(Exercise objective): An exact copy of the lines from the one containing "Instruction: Open the Structure tab" through the last line below is required; include both of those lines and no others.

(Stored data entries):
+-------+
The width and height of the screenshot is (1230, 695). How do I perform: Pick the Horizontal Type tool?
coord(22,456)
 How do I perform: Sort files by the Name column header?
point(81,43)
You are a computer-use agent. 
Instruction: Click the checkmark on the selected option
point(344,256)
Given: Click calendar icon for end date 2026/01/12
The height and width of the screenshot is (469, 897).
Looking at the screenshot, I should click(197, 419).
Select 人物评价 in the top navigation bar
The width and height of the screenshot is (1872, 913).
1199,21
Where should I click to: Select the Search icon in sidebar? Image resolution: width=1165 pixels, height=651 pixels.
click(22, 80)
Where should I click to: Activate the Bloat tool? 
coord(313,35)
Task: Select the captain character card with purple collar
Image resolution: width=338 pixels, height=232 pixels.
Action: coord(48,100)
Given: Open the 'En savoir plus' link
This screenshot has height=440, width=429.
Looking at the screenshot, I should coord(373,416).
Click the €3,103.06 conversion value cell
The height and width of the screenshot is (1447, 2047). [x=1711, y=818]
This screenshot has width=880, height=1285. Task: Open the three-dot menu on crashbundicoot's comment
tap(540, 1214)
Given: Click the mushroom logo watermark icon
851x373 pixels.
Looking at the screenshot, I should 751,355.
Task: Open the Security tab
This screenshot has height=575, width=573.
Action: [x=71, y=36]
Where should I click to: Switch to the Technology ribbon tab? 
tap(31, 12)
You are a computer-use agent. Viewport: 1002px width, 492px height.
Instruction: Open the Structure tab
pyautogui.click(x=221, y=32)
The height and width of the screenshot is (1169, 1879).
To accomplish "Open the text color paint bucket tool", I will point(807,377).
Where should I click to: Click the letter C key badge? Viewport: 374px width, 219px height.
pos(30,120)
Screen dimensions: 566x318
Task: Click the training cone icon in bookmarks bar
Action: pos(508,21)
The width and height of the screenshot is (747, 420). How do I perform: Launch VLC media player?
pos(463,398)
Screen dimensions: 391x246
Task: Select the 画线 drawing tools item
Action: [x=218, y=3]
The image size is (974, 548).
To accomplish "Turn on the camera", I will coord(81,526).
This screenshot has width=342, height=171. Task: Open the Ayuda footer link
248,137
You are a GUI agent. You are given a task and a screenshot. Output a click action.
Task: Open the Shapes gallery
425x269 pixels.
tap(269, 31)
+-------+
(The answer):
Instruction: Open the Structure tab
pyautogui.click(x=221, y=32)
The height and width of the screenshot is (1169, 1879).
To accomplish "Open the text color paint bucket tool", I will point(807,377).
Where should I click to: Click the letter C key badge? Viewport: 374px width, 219px height.
pos(30,120)
Screen dimensions: 566x318
Task: Click the training cone icon in bookmarks bar
Action: pos(508,21)
The width and height of the screenshot is (747, 420). How do I perform: Launch VLC media player?
pos(463,398)
Screen dimensions: 391x246
Task: Select the 画线 drawing tools item
Action: [x=218, y=3]
The image size is (974, 548).
To accomplish "Turn on the camera", I will coord(81,526).
This screenshot has width=342, height=171. Task: Open the Ayuda footer link
248,137
You are a GUI agent. You are given a task and a screenshot. Output a click action.
Task: Open the Shapes gallery
425x269 pixels.
tap(269, 31)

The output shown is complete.